CBOSS.  While the spotlight is on the electrification project, the MOU and newly passed HSR funding also covers Caltrain's new Advanced Signal System, also known as the Communications Based Overlay Signal System or CBOSS, and often criticized on this blog.  This project is a necessary pre-condition for the operation of light-weight European-style trains, and must be completed by the end of 2015 under a federal mandate that shows signs of being delayed to 2018 or 2020.  Despite Caltrain's repeated insistence to the contrary, CBOSS will not be compatible with HSR other than by fitting two separate, expensive, and functionally redundant signaling systems on high-speed trains, an unavoidable and inconvenient truth that may call into question the wisdom of spending even one cent of HSR money on CBOSS.  A far better outcome would be to make the peninsula rail corridor a testbed for the actual train control system to be deployed on the HSR system, based on the increasingly mature worldwide ERTMS rail signaling standard.

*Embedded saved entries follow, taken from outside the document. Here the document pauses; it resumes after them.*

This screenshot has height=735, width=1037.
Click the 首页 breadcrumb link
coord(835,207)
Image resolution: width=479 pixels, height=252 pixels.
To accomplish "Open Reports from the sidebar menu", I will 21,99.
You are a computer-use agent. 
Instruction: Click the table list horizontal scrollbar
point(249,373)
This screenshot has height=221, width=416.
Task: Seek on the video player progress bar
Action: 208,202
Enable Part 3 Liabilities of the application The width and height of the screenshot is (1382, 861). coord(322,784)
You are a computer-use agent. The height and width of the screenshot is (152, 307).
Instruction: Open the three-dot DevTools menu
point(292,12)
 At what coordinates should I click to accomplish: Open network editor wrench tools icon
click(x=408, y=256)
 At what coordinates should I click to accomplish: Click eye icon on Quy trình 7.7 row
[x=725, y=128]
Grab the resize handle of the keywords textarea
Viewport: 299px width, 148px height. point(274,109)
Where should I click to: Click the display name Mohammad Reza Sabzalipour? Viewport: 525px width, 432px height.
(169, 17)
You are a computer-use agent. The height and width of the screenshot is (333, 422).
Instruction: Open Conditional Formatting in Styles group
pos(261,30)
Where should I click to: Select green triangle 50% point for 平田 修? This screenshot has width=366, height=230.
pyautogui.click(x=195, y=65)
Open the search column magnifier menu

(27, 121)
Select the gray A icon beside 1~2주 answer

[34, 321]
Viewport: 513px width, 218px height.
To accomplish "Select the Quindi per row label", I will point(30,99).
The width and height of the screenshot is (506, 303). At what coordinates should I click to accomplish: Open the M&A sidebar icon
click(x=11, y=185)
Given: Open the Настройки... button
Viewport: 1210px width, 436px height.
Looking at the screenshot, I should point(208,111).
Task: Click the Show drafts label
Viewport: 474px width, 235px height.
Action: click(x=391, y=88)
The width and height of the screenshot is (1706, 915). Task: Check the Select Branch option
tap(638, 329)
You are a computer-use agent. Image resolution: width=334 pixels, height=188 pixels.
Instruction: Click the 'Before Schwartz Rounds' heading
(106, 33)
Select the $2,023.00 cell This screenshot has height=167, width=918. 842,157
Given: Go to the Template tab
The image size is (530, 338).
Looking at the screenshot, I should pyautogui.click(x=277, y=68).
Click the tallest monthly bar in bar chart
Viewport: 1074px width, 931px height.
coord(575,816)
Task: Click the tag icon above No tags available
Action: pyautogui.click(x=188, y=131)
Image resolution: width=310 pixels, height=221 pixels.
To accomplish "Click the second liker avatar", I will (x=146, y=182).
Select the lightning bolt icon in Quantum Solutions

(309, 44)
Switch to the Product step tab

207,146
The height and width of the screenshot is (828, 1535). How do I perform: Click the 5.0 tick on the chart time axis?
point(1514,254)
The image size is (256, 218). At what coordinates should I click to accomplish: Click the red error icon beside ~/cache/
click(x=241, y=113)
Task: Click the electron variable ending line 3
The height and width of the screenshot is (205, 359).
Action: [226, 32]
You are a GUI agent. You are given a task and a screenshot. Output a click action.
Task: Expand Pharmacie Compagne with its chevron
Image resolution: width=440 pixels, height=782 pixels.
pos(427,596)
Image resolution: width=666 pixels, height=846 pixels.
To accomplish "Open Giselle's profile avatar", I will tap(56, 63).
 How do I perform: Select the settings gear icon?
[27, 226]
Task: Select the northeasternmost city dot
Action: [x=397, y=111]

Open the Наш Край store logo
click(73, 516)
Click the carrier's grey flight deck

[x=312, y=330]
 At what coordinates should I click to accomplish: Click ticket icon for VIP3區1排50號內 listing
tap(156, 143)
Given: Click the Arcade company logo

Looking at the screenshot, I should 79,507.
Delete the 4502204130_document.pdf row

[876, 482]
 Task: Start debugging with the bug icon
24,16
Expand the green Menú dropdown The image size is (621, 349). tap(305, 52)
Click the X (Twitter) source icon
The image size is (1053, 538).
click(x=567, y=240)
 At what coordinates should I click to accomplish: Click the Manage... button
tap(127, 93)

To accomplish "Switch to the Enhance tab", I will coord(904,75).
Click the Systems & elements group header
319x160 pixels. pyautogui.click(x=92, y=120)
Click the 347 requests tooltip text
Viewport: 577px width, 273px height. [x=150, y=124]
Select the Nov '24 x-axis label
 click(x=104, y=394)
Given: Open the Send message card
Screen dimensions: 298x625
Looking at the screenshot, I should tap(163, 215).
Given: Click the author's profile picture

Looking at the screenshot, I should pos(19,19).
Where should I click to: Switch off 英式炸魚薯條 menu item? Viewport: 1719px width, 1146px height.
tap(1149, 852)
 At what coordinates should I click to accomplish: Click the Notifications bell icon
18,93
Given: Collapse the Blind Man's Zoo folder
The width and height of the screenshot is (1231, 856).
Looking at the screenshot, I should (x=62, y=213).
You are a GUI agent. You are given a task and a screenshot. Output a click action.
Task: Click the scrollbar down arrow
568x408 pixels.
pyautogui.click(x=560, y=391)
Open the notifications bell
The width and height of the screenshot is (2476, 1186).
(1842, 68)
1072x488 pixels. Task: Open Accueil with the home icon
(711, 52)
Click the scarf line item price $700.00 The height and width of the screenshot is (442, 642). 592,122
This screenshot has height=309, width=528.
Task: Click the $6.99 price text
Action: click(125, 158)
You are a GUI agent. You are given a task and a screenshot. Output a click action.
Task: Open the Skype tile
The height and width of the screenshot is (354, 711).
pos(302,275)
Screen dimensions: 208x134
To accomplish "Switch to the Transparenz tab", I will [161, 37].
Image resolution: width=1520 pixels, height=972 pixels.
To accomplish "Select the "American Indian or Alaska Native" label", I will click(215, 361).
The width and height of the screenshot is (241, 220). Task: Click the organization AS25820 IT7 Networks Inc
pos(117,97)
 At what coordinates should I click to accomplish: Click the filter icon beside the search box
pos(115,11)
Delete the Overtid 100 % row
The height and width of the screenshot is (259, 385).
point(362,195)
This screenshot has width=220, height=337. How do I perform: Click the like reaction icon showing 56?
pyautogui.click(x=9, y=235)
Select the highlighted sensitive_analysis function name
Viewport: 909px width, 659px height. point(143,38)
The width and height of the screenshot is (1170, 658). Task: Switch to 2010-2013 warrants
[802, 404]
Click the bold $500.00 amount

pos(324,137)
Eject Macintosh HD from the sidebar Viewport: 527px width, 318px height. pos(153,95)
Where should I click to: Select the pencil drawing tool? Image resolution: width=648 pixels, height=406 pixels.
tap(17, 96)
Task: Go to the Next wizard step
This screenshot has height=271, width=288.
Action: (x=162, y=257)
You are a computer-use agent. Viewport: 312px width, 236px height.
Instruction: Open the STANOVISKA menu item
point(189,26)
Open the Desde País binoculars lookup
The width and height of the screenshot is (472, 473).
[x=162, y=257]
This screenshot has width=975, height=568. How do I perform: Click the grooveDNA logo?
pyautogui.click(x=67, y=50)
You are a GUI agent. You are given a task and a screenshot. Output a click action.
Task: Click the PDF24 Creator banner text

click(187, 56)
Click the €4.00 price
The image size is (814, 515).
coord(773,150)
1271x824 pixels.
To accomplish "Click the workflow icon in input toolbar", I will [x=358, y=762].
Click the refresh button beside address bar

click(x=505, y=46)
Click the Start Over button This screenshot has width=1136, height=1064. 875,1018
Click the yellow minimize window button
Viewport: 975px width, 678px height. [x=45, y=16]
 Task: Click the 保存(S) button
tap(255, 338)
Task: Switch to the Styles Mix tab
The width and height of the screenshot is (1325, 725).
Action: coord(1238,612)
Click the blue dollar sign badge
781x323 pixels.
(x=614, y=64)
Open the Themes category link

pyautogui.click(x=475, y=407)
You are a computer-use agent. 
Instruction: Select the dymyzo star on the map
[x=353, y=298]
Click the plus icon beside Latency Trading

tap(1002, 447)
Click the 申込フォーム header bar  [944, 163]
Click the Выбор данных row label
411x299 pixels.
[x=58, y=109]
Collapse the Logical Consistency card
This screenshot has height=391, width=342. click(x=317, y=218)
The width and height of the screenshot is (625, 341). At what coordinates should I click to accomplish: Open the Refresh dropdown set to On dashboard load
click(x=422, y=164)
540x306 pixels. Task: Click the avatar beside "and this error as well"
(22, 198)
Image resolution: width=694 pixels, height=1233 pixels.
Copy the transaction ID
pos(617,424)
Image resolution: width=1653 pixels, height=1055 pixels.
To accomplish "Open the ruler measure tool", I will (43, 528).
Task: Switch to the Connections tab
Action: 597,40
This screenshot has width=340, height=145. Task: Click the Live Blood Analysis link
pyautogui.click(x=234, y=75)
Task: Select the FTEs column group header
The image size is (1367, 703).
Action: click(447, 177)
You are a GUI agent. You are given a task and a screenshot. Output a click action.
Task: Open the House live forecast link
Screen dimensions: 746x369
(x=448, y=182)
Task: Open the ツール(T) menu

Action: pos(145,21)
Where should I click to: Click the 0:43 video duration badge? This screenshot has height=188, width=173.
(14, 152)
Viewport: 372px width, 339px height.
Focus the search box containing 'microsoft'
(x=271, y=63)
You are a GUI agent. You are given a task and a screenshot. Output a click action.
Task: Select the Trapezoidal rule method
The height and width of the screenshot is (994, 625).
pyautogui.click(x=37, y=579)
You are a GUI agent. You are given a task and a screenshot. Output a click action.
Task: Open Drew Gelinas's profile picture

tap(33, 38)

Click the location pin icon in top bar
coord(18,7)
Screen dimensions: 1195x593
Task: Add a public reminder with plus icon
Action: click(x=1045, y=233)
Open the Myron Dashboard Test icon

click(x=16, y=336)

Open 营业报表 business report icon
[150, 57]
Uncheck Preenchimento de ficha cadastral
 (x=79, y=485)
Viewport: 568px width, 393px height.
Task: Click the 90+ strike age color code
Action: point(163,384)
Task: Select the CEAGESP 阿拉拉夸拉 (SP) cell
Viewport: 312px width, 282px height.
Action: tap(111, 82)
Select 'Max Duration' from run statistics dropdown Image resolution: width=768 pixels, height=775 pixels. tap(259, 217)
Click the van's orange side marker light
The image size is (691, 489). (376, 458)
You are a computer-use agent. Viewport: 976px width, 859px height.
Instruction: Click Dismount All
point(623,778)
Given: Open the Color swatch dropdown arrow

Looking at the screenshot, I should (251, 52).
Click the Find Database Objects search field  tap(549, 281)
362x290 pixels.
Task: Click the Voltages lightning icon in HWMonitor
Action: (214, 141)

The Timeline.  The money is available only until June 30th, 2018.

UPDATE: The Poison Pill.  At any time before then, a single stroke of the pen from the Department of Finance can transfer the money to the Central Valley projects, per the Budget Act of 2012, Section 2.00, Item 2660-104-6043, Section 3, Provision 2.

The legislature's momentous step leaves many questions unanswered.
  • Is the funding of Caltrain improvements using high-speed rail bonds legal?
  • Will opponents hog-tie the electrification EIR to the high-speed rail EIRs in a bid to delay?
  • Can the existing electrification EIR be tweaked, or is it back to square one?
  • How eagerly will the CHSRA push electrification forward, if the focus is initially in the Central Valley?
  • Is it legal to spend HSR money on CBOSS?
  • Will the project be shovel-ready by June 30th, 2018?
  • How will questions of leadership be resolved, among Caltrain, the CHSRA, Parsons Brinckerhoff, and the regional design consultants?
  • Will the agencies finally treat technical compatibility between Caltrain and HSR, as long advocated in these pages, as the priority that it ought to be, allowing any train to use any track to serve any platform?
Only one thing is sure, there is a lot more sausage-making still ahead of us.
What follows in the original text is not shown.